Я завожу двигатель и тянусь к рычагу коробки передач, что находится прямо у самых колен Евы.

Шокер в прошлый раз меня подвел, потому теперь более предпочтительный способ – быстрым ударом вколоть наркотик в соблазнительное бедро, выглядывающее из-под черной, слегка задравшейся юбки, потом окунуться на пять-десять секунд в шок и непонимание в ее глазах и пережить секунд тридцать отчаянного сопротивления и попыток выбраться из машины.

В итоге ее тело обмякло, голова упала мне на колени, и все опять банально свелось к гаражу и стулу, прикрученному к полу.
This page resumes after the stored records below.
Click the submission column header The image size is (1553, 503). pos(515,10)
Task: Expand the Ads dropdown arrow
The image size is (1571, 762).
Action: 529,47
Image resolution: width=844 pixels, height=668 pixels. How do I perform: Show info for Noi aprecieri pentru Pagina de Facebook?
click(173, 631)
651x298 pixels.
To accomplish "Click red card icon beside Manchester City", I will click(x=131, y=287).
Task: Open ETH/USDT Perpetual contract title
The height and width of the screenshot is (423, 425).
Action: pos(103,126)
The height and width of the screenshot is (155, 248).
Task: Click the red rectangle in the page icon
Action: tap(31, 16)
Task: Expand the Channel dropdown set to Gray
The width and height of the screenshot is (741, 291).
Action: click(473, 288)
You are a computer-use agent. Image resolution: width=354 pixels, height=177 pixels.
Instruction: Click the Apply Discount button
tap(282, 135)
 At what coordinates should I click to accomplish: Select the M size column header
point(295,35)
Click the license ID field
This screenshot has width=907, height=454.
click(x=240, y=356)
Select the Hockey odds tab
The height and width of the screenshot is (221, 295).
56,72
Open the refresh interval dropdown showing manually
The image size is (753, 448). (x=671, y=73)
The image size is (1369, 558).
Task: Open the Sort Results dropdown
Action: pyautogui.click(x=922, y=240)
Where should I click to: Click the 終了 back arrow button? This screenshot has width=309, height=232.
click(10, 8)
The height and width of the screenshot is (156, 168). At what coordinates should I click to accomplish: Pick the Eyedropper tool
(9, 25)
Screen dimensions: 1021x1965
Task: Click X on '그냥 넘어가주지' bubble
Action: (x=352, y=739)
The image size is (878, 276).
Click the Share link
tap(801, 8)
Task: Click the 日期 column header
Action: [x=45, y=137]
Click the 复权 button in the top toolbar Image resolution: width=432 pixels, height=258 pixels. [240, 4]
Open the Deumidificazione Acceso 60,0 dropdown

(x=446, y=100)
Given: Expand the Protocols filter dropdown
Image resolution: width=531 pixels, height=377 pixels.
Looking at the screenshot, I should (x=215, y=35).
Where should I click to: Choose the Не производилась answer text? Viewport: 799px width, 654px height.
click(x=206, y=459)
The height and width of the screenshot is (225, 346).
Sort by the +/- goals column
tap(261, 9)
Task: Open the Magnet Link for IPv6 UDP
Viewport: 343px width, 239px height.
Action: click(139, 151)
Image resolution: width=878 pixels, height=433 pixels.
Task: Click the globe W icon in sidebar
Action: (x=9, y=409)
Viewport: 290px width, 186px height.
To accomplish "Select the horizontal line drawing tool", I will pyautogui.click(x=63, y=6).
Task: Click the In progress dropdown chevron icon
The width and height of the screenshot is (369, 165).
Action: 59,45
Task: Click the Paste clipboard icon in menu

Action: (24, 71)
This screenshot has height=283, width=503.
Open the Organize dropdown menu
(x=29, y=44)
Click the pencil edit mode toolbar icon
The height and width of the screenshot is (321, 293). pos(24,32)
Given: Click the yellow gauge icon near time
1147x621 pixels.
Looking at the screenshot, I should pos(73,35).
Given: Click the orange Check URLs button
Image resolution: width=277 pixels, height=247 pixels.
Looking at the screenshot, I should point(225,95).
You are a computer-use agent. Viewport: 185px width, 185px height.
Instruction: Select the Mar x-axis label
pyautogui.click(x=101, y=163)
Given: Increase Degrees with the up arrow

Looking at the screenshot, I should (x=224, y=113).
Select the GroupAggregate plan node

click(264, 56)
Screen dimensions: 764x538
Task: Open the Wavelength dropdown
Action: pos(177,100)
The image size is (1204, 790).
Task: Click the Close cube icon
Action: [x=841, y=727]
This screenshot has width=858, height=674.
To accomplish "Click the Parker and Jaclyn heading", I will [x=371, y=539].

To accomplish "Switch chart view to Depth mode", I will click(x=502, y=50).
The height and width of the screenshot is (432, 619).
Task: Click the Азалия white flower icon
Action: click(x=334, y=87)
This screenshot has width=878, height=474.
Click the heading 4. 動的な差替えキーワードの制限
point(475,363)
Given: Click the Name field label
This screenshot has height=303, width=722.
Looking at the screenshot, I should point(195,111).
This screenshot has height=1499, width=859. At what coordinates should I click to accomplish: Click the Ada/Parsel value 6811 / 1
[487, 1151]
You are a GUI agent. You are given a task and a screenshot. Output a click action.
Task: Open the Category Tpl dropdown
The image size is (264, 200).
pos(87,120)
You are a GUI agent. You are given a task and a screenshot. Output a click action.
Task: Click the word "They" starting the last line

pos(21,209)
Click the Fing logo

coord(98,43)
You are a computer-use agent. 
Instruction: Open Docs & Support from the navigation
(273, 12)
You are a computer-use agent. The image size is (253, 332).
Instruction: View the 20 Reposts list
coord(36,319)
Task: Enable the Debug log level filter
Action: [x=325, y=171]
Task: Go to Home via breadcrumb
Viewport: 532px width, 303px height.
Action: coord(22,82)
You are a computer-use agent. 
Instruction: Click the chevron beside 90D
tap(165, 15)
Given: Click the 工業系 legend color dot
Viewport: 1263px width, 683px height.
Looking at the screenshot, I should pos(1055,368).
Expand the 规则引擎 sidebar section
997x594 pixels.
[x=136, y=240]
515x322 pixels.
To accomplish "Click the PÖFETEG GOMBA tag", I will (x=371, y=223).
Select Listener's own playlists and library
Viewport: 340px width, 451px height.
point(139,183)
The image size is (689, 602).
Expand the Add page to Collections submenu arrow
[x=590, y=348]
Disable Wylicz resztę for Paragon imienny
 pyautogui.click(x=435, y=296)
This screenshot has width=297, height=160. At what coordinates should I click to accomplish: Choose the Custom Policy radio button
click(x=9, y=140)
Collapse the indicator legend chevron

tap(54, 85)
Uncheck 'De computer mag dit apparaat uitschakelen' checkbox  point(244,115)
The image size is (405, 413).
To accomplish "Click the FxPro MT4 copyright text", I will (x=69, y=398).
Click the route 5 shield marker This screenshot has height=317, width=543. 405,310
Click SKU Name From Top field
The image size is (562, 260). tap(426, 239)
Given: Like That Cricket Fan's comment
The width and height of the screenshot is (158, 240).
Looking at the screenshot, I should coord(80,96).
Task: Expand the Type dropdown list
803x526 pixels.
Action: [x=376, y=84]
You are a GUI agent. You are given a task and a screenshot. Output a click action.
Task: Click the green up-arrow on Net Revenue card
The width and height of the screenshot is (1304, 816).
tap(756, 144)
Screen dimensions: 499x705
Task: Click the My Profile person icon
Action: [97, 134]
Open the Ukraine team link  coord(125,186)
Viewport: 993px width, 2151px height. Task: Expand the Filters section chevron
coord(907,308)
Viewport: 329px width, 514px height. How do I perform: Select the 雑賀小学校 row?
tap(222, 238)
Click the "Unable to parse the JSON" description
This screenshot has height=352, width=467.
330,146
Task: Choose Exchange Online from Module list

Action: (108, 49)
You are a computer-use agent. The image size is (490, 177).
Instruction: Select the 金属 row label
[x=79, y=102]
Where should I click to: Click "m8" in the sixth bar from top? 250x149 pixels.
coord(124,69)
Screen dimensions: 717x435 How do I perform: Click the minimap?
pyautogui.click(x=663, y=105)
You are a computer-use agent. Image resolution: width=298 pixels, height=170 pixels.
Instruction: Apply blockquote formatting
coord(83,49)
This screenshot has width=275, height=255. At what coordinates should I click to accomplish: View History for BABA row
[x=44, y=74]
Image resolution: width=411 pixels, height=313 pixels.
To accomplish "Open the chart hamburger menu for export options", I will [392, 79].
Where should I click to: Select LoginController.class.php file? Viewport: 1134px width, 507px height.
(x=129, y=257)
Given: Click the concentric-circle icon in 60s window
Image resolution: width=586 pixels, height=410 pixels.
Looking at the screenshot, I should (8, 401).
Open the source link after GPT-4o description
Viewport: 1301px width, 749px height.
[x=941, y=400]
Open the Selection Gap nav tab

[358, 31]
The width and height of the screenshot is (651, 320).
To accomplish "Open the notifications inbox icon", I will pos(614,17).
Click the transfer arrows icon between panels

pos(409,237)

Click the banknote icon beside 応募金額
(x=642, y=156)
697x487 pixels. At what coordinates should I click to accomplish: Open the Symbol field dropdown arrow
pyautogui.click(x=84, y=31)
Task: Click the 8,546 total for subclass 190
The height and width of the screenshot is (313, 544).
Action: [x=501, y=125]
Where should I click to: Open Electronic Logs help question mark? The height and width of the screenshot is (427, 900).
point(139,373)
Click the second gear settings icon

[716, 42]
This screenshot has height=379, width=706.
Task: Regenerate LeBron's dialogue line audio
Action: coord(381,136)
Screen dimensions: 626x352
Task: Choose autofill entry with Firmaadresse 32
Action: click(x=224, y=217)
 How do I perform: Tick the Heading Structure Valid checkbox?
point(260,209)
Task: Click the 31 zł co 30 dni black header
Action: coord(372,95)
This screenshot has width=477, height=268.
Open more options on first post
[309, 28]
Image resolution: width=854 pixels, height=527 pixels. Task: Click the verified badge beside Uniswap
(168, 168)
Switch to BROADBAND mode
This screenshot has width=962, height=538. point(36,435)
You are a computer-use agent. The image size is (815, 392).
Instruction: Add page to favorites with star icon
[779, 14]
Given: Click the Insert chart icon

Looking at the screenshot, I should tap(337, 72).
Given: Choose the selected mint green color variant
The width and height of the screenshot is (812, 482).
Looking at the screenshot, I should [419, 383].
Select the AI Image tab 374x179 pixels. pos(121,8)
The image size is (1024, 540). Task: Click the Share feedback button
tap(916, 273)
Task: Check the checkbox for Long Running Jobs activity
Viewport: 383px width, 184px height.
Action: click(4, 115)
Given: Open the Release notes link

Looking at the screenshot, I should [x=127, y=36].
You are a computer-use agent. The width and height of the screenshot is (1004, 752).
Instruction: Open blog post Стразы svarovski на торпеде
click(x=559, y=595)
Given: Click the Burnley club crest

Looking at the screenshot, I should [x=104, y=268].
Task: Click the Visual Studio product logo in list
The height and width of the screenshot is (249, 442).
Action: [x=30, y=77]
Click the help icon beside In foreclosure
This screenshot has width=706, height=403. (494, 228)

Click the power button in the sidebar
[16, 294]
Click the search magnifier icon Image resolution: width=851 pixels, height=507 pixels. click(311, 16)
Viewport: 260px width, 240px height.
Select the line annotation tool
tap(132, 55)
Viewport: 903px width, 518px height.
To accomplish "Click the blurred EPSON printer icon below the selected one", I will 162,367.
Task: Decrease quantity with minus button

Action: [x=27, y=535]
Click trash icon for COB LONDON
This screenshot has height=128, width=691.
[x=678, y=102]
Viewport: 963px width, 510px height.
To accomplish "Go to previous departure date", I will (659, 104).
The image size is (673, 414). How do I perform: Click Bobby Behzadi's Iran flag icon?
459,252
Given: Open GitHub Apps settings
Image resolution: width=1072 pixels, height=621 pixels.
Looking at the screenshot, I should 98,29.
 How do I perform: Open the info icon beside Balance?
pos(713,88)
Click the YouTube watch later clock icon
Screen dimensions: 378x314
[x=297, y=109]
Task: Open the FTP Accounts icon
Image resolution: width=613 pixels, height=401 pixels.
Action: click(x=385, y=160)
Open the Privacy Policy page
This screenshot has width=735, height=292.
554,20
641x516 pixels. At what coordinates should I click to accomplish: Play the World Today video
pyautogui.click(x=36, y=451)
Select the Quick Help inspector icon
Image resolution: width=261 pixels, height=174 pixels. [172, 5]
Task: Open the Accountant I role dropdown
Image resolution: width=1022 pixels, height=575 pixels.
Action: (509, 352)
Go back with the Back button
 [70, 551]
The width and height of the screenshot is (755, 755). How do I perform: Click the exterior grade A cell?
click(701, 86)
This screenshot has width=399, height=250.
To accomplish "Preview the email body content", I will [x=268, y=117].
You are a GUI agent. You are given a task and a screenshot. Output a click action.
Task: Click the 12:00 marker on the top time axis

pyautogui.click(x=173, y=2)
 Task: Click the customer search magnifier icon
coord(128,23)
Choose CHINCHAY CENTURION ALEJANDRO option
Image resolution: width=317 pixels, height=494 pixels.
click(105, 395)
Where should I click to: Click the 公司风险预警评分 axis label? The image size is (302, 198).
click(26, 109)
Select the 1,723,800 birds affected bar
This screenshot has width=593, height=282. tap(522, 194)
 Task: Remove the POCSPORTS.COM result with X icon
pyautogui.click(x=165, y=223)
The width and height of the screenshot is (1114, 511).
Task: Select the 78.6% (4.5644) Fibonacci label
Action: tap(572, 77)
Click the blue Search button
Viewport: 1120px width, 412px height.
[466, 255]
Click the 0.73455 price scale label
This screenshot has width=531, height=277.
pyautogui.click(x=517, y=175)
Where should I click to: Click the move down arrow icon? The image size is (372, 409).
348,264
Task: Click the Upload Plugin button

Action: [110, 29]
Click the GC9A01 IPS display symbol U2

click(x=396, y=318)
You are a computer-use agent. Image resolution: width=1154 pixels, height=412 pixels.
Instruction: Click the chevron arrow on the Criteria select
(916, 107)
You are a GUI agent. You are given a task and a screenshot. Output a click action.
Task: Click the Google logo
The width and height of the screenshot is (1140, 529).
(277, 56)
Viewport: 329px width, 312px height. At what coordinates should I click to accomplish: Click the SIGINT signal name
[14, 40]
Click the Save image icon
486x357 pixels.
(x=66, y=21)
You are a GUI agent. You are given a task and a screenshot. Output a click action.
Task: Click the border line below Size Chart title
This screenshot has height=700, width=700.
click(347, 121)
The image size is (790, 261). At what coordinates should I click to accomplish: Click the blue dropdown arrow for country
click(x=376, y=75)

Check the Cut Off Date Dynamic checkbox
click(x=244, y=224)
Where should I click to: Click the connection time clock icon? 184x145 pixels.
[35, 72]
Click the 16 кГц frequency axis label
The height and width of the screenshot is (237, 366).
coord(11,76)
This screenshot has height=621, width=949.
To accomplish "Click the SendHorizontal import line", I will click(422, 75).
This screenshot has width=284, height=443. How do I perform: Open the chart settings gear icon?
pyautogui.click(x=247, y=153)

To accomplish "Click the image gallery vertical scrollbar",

Ева была старше меня. Не знаю, почему какая-то сила свела ее со мной, но знаю только одно – мне хотелось, чтобы ее улыбка со слегка искривленным боковым зубом справа; чтобы ее вьющиеся русые волосы, выкрашенные ближе к концам в платиновый блонд; чтобы ее маленькие веснушки, проявляющиеся ближе к июню; чтобы ее небольшая чувственная грудь; чтобы ее раскрашенные природой, словно пятнистая шкура ягуара (но в оттенки зеленого и синего) глаза с черным адовым углем зрачка в середине; чтобы ее хрупкая фигура, впопыхах одетая в абсолютно не подходящие друг другу трусики и лифчик; чтобы ее дыхание, когда мы целовались; чтобы ее мелкая дрожь по всему телу, когда она подходила к финалу; чтобы мой кофе ей по утрам; чтобы ее решение остаться у меня еще на одну ночь – мне хотелось, чтобы все это никогда не покидало меня.